Dari deskripsi sekilas tersebut terdahulu, tampak bahwa proses “pembaratan” di kepulauan kita terutama lewat penjajahan Hindia Belanda, meskipun bekas-bekas pengaruhnya dari peradaban Eropa Iainnya seperti Portugis dan Inggris juga dikenal di beberapa bagian kepulauan kita. “Pembaratan” atau proses “perembesan” kebudayaan Barat seperti dibicarakan oleh para bapak-pendiri negara kita (baik oleh para budayawan maupun oleh para pemimpin politik) yang diucapkan dalam bahasa bayangan masa depan, yaitu Indonesia Merdeka, sesungguhnya telah berjalan atau terjadi sejak Barat menjejakkan kaki-kaki kekuasaan mereka di kepulauan kita.

Proses pengaruh Barat itu terutama semakin nyata pada waktu pemerintah Hindia Belanda mengambil alih kekuasaan V.O.C. di negeri kita. Proses tersebut semakin mendalam pada waktu Politik Etis dilaksanakan di mana pemerintah Hindia Belanda yang didorong oleh “rasa hutang budi” kepada Hindia melancarkan politik atau kebijaksanaan lebih memperhatikan kesejahteraan kaum pribumi dengan pengadaan sekolah-sekolah menengah, mulai tingkat sekolah desa hingga sekolah-sekolah menengah umum dan kejuruan hingga tingkat pra-universiter.

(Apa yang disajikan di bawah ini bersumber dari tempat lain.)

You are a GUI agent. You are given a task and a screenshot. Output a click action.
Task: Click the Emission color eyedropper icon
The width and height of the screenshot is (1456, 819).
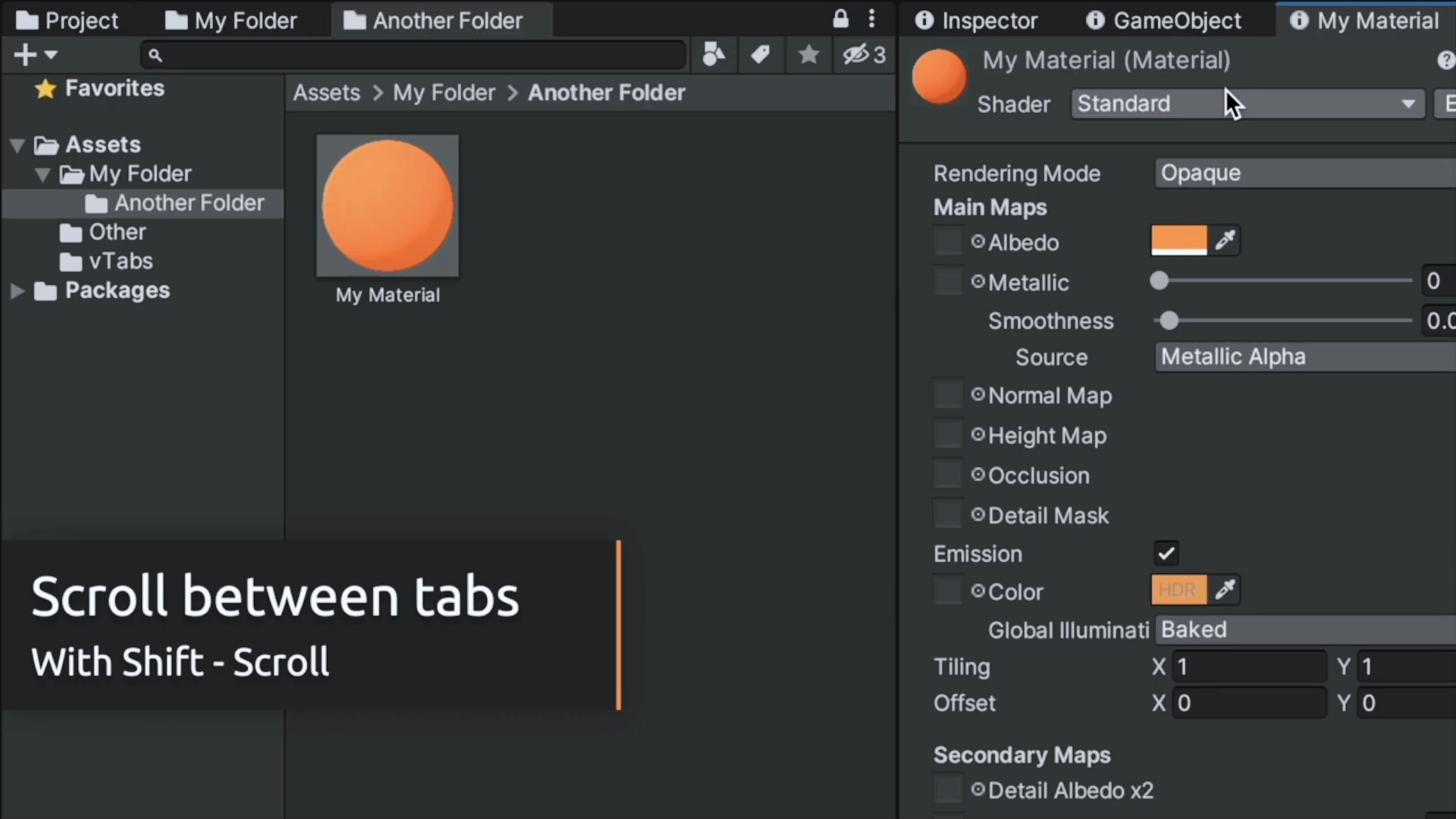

Juga infrastruktur pertanian dengan irigasi serta infrastruktur pemerintahan dalam negeri dikembangkan secara lebih intensif lagi. Berbagai kebijaksanaan dari pemerintah kolonial itu memberikan dampak yang mendalam terhadap berbagai persepsi bangsa kita tentang pendidikan dan pengairan, pertanian dan organisasi bernegara. Berbagai persepsi tersebut mendorong lahirnya berbagai persepsi baru pula tentang sistem-sistem dalam masyarakat. Persepsi baru tentang sistem-sistem tersebut berfungsi sebagai berbagai tesa dan antitesa unsur-unsur budaya yang pada gilirannya melahirkan berbagai sintesa konsep budaya baru.

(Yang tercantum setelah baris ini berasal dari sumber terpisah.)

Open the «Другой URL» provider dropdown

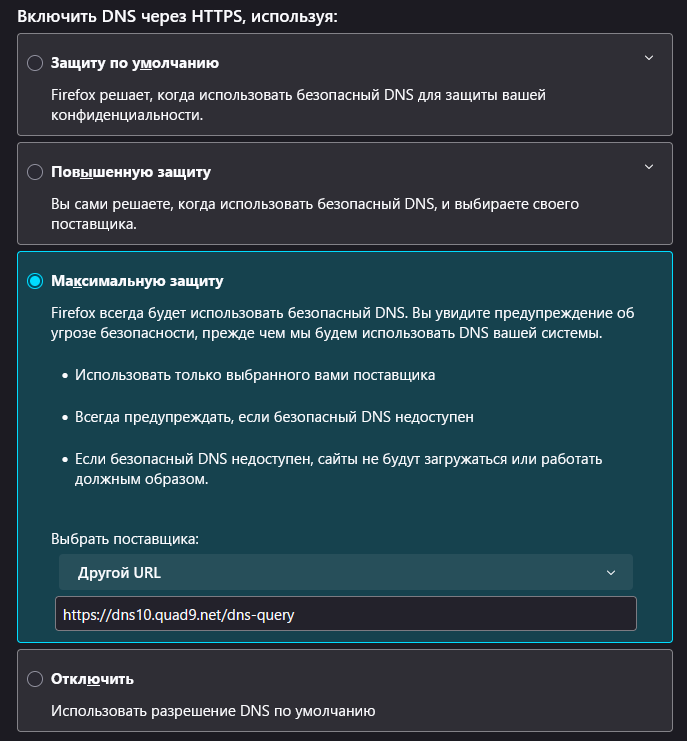[346, 572]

Dalam perjalanan kesusasteraan kita, kita mengetahui bahwa jauh sebelum Polemik Kebudayaan 1935 proses “pembaratan” tersebut sudah sejak sebelum pendirian Balai Poestaka pada tahun 1920 telah berjalan. Roman-roman ditulis oleh para penulis Indo-Eropa serta para Tionghoa Peranakan dan kemudian juga oleh penulis pribumi seperti Mas Marco jelas mengambil alih cara bercerita gaya roman Eropa. Bahkan perkembangan kemudian dari “roman picisan” gaya Medan pun kita dapat mengkategorikan sebagai bagian dari Ianjutan proses “pembaratan” tersebut. Namun demikian pendirian Balai Poestaka pada tahun 1920 itulah yang saya kira proses “pembaratan” dalam penerbitan dan penulisan sastra kita dilaksanakan secara sistematis. Pertama, Balai Poestaka sejak semula merupakan bagian dari strategi pendidikan pemerintah Hindia Belanda, bagian dari kebijaksanaan “peningkatan kecerdasan” masyarakat. Itu berarti bahwa Balai Poestaka sejak semula harus dikembangkan sebagai “organisasi Barat” dengan staf birokrasi pribumi meskipun pejabat-pejabat terasnya adalah orang-orang Belanda. Kedua, Balai Poestaka ingin melaksanakan kebijaksanana pembakuan bahasa-bahasa di Indonesia, khususnya bahasa Melayu Tinggi dan bahasa Jawa “vorstelanden”, daerah kerajaan dalam penerbitan buku-bukunya. Pelaksanaan kebijaksanaan ini dijalankan dengan organisasi administrasi dan redaksional yang rapi dan lugas yang berorientasi kepada organisasi penerbitan Belanda. Para penulis Balai Poestaka sejak semula terdiri dari penulis pribumi yang mendapat didikan Belanda, meskipun tidak semuanya tamatan sekolah menengah atas. Para penulis bahasa Melayu dengan beberapa perkecualian adalah penulis-penulis yang dibesarkan dalam lingkungan berbahasa Melayu Tinggi di Sumatera. Demikian juga dengan para penulis roman berbahasa Jawa adalah para penulis yang mendapat didikan dasar dan menengah Belanda dan dibesarkan dalam lingkungan bahasa Jawa vorstenlanden.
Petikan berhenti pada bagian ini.